Monday, January 20, 2014


"Miss Marlene" / Donald Fagen

Fast forward 28 years, and here's the return of Steely Dan -- or at least the keyboard half, Donald Fagen -- still hitting that jazz-rock groove. If Fagen's 2012 album Sunken Condos doesn't equal classic Steely Dan on every track, when it does, it's something fine indeed. The cool jazz sound and oddball lyrics score some intellectual sophistication, but before we get too pretentious, the song's rock guts kick in. Hipster irony? Oh, folks, we are way beyond that here.

And really, we just don't have enough songs about bowling, do we?

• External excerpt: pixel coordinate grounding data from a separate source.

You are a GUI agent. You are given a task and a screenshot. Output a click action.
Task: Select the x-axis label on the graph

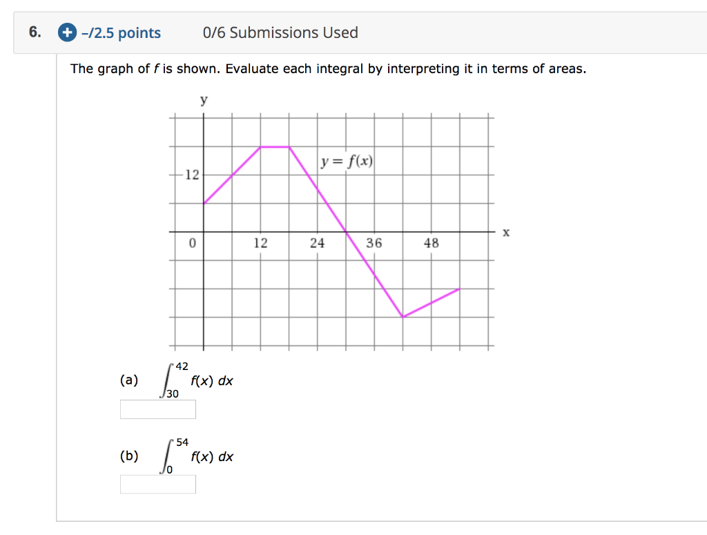pos(506,233)
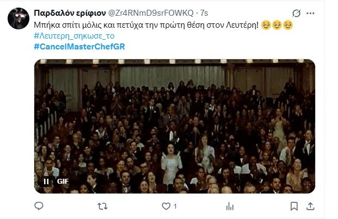
Task: Click the tweet text about Λευτέρη
Action: [x=146, y=25]
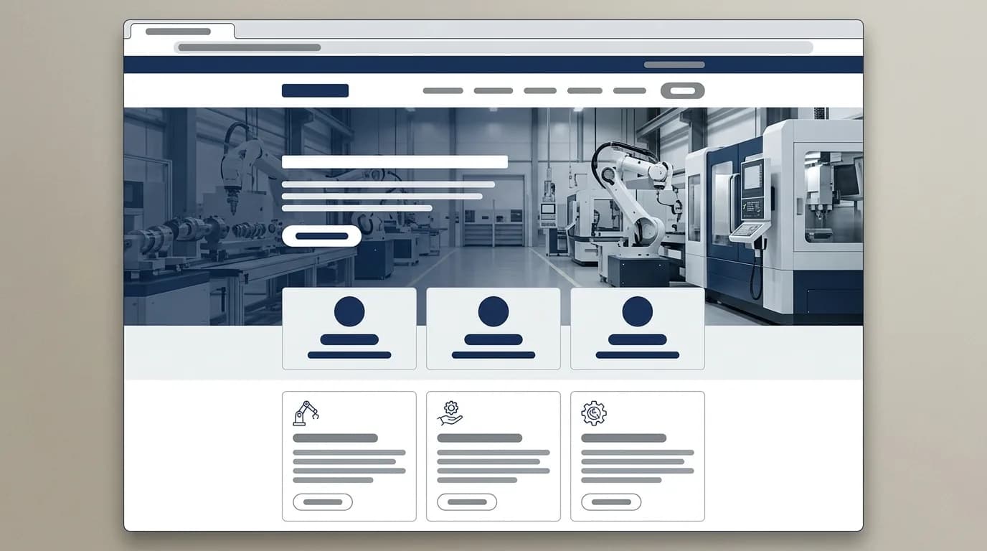
Task: Open the first navigation menu item
Action: [443, 91]
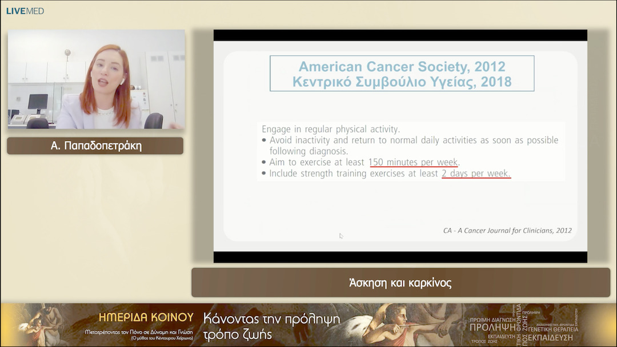This screenshot has height=347, width=617.
Task: Click the Άσκηση και καρκίνος title bar
Action: [400, 283]
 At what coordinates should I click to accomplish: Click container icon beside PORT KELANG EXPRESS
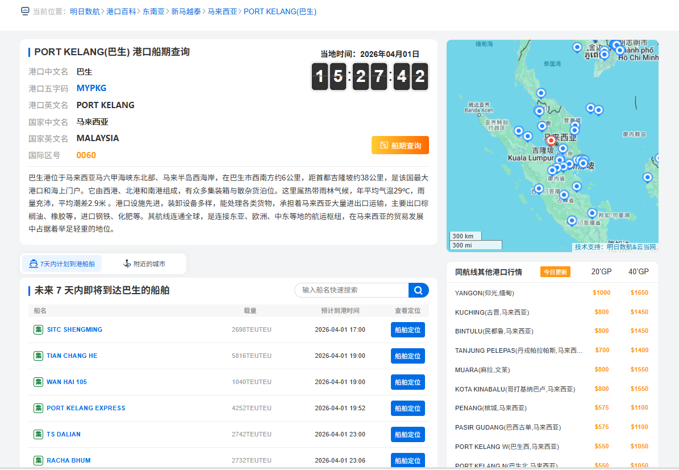pos(39,408)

I'm immediately swept along by the song's syncopated charm, its plush textures, the slight blurt of a horn section, the antiphonal electric guitar, those slinky chord changes. The chorus sets the scene in some Big Lebowski universe set at the local bowling lanes. "Can’t you hear the balls rumble? / Can’t you hear the balls rumble  / Miss Marlene / We’re still bowling / Every Saturday night." Dig how he swells into the unresolved chord of "ruuummm-ble," willing the chord to resolve. I imagine him standing at the end of the lane, tilting to the side, urging his ball to veer into a better trajectory.

In verse after verse he verbally riffs with the conceit, filling in all sorts of esoteric bowling-specific references -- "when she release the red ball," "The ball would ride a moonbeam down the inside line," "You were throwin' back hurricanes," and my personal favorite, "We drop the seven-ten." In my limited bowling career, I have never been able to clear that split between the 7 pin and the 10 pin, but I've got the lingo if nothing else.

There isn't much plot here, but it's such a particular, specific slice of life, I'm totally absorbed. It's a busy social milieu, with back-up singers oozing into the ends of phrases, the clutter of various instruments going their various directions, only the percussion track keeping steady like a ball rolling down the alley. I could swear I hear the murmuring voices at the bar, the machines in the arcade, the clatter of the ball return.

Fagen does give us glimpses of the girl in the picture -- rolling like a pro in 2007 when she was just seventeen, "With the long skinny legs, child / And your hoop earrings." (Prime pool hall skank or wild child free spirit? You decide.) Then the denouement in the sixth verse: "You ran into the dark street / At University Place / The cab came up so fast that / We saw your laughin' face." I know those streets and their skinny-jean clientele. I'm with her trying to grab that cab.

This is not a classic pop song; it does not make a major statement. Fagen probably thought up the lyrics in five minutes on a bowling evening, humming them under his breath as he waited for the automatic ball return. But I'm in no mood to quibble. Just sink into that fat instrumentation and let it roll.

11 DOWN, 41 TO GO


NickS said...

I know those streets and their skinny-jean clientele. I'm with her trying to grab that cab.

Do you think she grabbed a cab, left, and never came back, or was she hit by the cab?

My first read of the lyrics was that she was hit (which also appears to be what the person who put the video together thinks, since there's a shot of a broken windshield), but there isn't much evidence either way, other than that "dark street" and "so fast" signify danger (and the fact that she was heartbroken and, "throwing back hurricanes" makes it sound like she was quite drunk).

But it could fit the lyrics equally well for her to have just decided that she didn't want to spend her Saturdays bowling with a bunch of older men and went away to college and forgot about them all.

Holly A Hughes said...

Hmm. I didn't think that she was hit by a cab, though you make a good case. It just doesn't feel like a death song to me, though. I guess I'd still go for the idea that she's flitting off to another party. But this song doesn't have to be autobiographical, does it? Maybe she's not hanging with older men -- maybe Fagen is her age, in the fiction of this song. I always assume the "I" is the artist, but maybe not.

NickS said...

Maybe she's not hanging with older men -- maybe Fagen is her age, in the fiction of this song.

I thought about that when I wrote the comment, and I agree that it doesn't have to be Fagen himself. But I just couldn't see him creating a narrator which was _that_ much younger. Also I think of bowling leagues as attracting people older than 22 (at the time of the song), but that may be wrong.